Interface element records
§
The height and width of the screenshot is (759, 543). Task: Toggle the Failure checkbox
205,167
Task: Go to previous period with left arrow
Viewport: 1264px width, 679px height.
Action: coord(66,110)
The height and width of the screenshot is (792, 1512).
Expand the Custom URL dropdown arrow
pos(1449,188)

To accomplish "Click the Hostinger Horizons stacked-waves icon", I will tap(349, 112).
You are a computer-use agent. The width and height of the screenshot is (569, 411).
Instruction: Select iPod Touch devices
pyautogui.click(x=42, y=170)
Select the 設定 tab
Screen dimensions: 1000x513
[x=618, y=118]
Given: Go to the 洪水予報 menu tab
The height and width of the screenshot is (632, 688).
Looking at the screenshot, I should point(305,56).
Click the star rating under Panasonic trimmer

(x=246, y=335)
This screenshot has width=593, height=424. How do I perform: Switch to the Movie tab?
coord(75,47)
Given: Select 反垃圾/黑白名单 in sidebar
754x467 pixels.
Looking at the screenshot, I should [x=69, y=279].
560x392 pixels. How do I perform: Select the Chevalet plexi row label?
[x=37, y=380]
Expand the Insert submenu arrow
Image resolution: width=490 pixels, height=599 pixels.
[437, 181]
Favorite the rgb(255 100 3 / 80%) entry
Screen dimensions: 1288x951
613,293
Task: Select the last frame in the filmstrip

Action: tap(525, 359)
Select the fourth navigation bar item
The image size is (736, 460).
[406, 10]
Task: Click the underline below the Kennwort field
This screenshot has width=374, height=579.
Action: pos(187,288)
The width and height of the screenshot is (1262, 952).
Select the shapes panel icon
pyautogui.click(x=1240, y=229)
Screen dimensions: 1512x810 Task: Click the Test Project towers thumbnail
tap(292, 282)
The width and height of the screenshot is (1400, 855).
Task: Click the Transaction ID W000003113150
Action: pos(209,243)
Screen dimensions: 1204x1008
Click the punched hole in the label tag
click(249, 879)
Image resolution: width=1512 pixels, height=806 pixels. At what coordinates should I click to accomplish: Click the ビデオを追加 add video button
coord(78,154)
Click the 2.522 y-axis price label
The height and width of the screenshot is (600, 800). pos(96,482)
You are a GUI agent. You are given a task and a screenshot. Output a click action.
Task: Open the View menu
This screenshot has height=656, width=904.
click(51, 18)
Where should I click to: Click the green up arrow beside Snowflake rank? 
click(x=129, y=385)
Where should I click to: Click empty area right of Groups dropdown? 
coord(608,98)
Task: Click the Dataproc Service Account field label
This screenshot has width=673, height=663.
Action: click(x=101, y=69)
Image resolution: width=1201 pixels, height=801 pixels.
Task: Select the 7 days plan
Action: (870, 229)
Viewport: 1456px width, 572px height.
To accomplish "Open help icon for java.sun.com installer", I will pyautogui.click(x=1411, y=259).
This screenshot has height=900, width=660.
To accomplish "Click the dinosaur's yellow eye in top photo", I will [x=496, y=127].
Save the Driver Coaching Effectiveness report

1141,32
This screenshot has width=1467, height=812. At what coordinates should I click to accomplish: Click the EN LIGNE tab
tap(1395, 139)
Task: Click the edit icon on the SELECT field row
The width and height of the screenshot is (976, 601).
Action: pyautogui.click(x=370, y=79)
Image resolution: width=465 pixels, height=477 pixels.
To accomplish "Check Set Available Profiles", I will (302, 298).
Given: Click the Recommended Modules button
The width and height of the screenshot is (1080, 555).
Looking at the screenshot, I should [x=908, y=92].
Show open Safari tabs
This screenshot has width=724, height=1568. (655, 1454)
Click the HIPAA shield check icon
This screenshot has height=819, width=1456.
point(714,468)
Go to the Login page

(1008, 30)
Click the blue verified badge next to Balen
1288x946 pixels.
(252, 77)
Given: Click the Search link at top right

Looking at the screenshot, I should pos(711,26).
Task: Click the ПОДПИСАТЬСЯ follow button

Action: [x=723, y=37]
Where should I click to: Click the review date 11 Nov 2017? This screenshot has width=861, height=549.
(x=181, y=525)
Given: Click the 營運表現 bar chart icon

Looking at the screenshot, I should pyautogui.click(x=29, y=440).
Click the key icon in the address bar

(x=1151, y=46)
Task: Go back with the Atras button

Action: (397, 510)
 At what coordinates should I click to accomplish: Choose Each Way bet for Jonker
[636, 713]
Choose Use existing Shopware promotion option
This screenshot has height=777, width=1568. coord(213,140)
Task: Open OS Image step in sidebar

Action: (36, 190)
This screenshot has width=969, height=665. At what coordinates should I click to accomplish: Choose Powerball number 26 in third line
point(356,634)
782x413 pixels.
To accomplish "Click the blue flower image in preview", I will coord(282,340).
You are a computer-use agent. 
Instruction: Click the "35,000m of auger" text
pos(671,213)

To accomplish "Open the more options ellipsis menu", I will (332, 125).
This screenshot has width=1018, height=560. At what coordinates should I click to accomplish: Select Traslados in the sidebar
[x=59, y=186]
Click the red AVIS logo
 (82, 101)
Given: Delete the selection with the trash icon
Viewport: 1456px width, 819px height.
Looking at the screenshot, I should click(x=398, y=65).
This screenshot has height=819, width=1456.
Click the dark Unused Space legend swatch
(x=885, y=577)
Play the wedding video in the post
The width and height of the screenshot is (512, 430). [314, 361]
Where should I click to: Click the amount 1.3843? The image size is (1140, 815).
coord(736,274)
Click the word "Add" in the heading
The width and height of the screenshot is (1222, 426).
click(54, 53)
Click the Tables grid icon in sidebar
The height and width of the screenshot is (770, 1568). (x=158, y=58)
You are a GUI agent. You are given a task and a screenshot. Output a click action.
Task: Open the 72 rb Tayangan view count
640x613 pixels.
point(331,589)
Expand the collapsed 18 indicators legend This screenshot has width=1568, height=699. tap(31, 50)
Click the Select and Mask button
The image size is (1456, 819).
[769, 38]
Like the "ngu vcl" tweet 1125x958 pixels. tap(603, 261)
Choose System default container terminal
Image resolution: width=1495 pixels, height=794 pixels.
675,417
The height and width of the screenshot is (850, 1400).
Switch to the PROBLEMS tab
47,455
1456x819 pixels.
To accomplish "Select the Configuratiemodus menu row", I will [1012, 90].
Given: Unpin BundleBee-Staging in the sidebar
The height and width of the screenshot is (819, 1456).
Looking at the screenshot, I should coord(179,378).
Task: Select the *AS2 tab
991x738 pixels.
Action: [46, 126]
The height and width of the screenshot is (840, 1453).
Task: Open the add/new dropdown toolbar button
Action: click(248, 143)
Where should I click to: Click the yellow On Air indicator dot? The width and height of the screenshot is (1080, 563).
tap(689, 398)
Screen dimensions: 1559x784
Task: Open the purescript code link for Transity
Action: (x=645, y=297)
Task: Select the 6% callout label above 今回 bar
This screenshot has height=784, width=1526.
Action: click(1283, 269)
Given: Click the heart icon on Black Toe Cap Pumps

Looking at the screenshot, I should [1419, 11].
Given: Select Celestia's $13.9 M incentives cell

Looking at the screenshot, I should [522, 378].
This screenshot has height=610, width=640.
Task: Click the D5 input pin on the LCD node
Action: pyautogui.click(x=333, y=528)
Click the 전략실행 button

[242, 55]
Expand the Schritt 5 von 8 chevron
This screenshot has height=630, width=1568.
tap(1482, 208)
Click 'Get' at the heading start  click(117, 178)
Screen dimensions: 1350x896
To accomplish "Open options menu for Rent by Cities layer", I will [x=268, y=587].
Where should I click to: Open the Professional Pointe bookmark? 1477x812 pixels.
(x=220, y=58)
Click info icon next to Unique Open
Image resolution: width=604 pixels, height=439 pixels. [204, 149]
§
PROBLEM TO SOLVE -> Show every line of the entries above that contains the string "computer".

FINISHED EXERCISE ->
You are a computer-use agent. The width and height of the screenshot is (569, 411).
You are a computer-use agent. 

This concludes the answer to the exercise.